CL: Tell us about your experience at Wichita State.
BW: I should probably point out that it was right before Wichita State that I had one of my proudest moments. I participated in the tryouts for the Olympic Team in '72. I was one of just 8 JUCO players to try out for the team and I was coached by Bobby Knight. Basically the teams were split-up there and Coach Knight was my coach. Afterwards Coach Don Haskins (who was an Olympic assistant under Henry Iba) had told me that I was pretty much the last person cut and would be a phone-call away from joining the team if anyone else got hurt. Tom Henderson wound up being the only JUCO player to make it. That was a really great experience.
CL: Wow I had no idea about that. That was the team that lost the controversial gold medal game to the Soviet Union?
BW: Yes that was them.
CL: Regarding Wichita State you put up amazing stats. 1973 All MVC First Team, averaged 17ppg as a junior and 20 ppg as a senior and were a starter in both your junior and senior seasons. You also cracked the 30 point club a couple of times.

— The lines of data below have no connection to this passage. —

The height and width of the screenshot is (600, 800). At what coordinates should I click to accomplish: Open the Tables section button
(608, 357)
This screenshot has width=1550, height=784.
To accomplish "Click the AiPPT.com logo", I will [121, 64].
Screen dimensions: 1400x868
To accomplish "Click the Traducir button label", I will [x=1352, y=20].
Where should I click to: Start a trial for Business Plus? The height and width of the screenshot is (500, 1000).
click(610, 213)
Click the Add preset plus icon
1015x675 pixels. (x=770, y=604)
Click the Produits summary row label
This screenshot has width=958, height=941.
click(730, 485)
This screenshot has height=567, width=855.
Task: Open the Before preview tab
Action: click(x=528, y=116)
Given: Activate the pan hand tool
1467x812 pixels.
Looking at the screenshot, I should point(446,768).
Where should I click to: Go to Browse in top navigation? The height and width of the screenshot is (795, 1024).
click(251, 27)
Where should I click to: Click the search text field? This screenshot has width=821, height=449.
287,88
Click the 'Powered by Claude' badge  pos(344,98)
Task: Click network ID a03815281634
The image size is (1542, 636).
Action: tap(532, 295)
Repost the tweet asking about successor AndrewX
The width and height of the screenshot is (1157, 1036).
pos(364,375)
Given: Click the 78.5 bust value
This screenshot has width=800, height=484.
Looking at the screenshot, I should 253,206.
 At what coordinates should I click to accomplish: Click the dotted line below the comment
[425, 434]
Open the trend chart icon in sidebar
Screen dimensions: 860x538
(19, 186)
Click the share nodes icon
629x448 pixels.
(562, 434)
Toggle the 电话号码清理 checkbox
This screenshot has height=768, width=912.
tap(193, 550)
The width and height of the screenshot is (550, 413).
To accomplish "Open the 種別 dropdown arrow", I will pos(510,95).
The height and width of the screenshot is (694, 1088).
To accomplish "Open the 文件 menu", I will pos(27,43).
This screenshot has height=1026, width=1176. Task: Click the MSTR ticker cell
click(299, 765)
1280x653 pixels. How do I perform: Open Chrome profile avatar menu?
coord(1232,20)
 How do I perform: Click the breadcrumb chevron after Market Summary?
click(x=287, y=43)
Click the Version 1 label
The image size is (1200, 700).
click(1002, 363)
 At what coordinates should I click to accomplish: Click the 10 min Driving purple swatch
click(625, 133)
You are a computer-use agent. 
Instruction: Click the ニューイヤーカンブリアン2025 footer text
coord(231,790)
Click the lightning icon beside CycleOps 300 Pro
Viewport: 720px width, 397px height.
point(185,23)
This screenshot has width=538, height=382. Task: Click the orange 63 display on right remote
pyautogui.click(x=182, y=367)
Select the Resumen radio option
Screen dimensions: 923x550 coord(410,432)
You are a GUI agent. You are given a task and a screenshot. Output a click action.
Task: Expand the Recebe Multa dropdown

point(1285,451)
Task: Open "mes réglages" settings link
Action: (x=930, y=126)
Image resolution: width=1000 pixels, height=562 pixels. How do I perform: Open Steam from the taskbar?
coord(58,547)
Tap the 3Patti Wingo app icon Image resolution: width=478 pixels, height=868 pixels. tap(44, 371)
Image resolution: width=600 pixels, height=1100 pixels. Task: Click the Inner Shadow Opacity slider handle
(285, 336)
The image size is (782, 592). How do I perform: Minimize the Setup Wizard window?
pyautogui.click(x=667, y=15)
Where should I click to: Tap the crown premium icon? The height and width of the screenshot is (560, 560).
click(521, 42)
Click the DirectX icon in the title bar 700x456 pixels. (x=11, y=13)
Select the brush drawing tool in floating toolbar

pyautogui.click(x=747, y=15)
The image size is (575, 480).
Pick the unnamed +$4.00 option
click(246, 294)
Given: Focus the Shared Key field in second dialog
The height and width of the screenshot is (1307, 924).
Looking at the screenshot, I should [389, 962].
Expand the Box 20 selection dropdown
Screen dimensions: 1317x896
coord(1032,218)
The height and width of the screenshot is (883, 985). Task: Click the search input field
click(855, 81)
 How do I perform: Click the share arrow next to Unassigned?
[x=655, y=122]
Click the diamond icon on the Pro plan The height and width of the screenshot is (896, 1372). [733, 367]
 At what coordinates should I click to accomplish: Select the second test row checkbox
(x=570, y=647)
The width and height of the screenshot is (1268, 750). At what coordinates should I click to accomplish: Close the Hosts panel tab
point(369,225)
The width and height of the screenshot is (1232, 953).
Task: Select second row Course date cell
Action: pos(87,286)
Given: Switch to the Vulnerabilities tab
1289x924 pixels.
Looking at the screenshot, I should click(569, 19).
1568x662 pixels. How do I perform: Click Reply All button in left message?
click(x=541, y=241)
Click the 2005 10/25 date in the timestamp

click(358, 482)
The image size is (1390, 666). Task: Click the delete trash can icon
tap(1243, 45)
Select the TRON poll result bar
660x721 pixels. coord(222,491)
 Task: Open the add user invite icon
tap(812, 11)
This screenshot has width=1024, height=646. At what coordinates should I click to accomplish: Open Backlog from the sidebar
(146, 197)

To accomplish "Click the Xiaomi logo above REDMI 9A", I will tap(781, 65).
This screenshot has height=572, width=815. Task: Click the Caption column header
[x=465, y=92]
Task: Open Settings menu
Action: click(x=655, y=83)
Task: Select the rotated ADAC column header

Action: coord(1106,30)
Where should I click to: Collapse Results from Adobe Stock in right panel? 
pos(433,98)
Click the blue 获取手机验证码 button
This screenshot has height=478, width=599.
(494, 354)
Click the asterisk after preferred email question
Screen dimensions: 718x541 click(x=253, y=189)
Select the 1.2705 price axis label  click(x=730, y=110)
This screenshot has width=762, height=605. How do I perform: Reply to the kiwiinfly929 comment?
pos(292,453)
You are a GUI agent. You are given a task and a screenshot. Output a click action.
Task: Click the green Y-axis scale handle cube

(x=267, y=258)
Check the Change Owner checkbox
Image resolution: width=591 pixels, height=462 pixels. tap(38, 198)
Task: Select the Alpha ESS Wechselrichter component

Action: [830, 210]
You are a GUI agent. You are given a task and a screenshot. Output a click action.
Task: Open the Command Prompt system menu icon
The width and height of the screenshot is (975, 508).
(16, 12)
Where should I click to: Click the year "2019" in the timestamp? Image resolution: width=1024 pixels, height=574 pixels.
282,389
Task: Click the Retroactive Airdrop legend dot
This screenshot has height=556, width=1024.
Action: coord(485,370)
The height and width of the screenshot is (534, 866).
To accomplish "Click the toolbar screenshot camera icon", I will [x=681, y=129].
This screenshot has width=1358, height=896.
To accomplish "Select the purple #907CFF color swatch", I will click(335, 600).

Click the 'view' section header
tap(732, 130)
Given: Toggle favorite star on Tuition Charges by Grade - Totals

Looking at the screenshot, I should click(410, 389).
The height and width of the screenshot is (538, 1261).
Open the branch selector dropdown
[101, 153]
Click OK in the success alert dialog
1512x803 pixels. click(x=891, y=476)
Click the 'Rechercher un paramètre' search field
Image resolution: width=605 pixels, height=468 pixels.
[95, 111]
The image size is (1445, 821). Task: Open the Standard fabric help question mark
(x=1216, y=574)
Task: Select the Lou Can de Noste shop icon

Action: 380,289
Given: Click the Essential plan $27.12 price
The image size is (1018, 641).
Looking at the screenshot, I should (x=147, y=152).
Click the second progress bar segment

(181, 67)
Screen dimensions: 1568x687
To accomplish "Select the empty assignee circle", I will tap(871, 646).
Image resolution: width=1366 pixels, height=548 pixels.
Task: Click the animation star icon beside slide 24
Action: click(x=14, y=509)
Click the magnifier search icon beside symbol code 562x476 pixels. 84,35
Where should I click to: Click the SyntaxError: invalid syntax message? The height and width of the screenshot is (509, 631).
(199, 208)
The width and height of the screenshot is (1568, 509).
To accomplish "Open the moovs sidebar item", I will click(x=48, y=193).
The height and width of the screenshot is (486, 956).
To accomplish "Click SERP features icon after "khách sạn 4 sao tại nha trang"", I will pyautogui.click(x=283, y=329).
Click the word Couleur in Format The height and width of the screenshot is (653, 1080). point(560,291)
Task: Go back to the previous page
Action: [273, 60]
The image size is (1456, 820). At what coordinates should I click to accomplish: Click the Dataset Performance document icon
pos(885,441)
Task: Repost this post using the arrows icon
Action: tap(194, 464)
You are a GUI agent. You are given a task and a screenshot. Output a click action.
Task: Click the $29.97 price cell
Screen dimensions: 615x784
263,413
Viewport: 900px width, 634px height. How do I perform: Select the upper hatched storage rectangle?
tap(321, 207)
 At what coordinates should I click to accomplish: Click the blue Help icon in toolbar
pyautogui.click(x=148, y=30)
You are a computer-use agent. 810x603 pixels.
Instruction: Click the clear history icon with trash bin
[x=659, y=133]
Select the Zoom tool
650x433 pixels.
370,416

BW: Actually the 17 ppg as a junior was off the bench believe it or not. Wichita State had got caught up in a recruiting scandal when they got Rudy Jackson a 6'9 forward who could handle the ball and play guard and Len Elmore's brother Bob Elmore. Basically records were falsified for them to get in. Before that season they had us ranked as a Top 10 team in the country but once the allegations came out it turned out that the guys were ineligible. Their grades in high school didn't qualify for them to be Division 1 players (both guys were freshmen that year). As a result Wichita State was banned and disqualified from post season play.
Overall I must say my WSU experience was a positive one. I was so thankful to have a scholarship and to have people there that were genuinely concerned about my education and well-being. The NBA was in the back of my mind while I was there but since I didn't have the press and accolades that came from a standout high school career, I wasn't quite sure it could happen. I just took one day at a time and promised myself not to get caught up in the hype and let things fall where they may.
CL: You were selected by the Bulls in the 3rd round of the 1974 draft, the 52nd overall pick (meaning you easily would’ve been a second round pick in today’s draft). The draft is a much different event today than it used to be, where did you find out the news?
BW: My friend (laughs) Robert Wilson had called me and told me about it. Back around the time of the Olympic trainings, Ed Badger (former Celtic scout) had come up to me and told me that I really had a chance to make it. It was one of those invitational tournaments at Vanderbilt where there were a bunch of seniors participating from the Pac-10, ACC, MVC and WAC. I wound up winning the MVP of that tournament. Bob Cousy was actually my coach which was a really terrific experience. I suppose it began to dawn on me then.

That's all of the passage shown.